| 要旨トップ | 目次 | | 日本生態学会第66回全国大会 (2019年3月、神戸) 講演要旨 ESJ66 Abstract |
一般講演(ポスター発表) P1-436 (Poster presentation)
リン(P)は生物にとっての必須元素である。Pは母岩鉱物の風化により森林生態系に加入したのち樹木や土壌微生物を介して系内を循環するが、森林生態系のP循環はリターフォール量から議論されることが多く、土壌微生物によるP循環の評価がなされていない。土壌微生物は土壌Pを吸収すると同時に、その死後Pを土壌に供給する。この微生物のターンオーバーによってPはどれだけ土壌に供給され、森林生態系内を循環しているのだろうか。
そこで本研究では、ボルネオ島キナバル山の9つの熱帯降雨林において、地上部リター・細根・微生物炭素(C)の土壌への年間供給量、各要素のC/P比をもとに、地上部リター・細根・微生物Pの土壌への年間供給量を推定し、樹木および微生物によるP循環量を評価した。

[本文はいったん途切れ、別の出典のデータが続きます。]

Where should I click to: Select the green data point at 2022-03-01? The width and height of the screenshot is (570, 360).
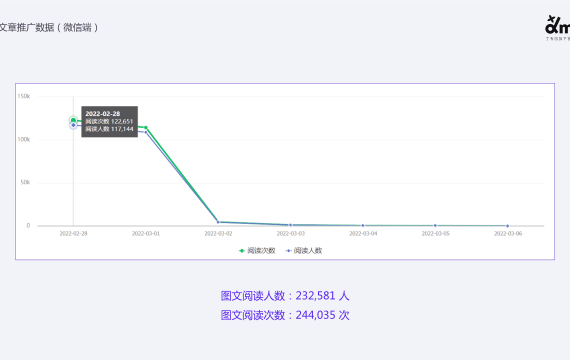tap(146, 127)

9つの森林において微生物のC供給量は全C供給量の20-40%となり(地上部リター、細根、微生物のC供給量:775-4925, 415-1085, 794-2055 kg ha-1 yr-1)、地上部リターや細根と同等の量のCが微生物ターンオーバーによって土壌に供給されていることが示された。その一方で、微生物は植物リターや細根に比べてC/P比が著しく低い(P濃度が著しく高い)ために、微生物のP供給量は全P供給量の93-97%を占めた(地上部リター、細根、微生物のP供給量:0.26-4.75, 0.11-0.94, 8.47-98.96 kg ha-1 yr-1)。このことから、森林生態系においてPは土壌微生物を介して高速に回転しており、その結果、植物や微生物が獲得するPのほとんどは微生物死骸に由来することが示唆された。そこで、密度バリア遠心法によって土壌から微生物(細菌)群集を単離し、そのPの組成を調べたところ、全Pの87-94%が有機態Pで構成されており、植物や微生物のP獲得は強く微生物由来の有機態Pに依存していることが示唆された。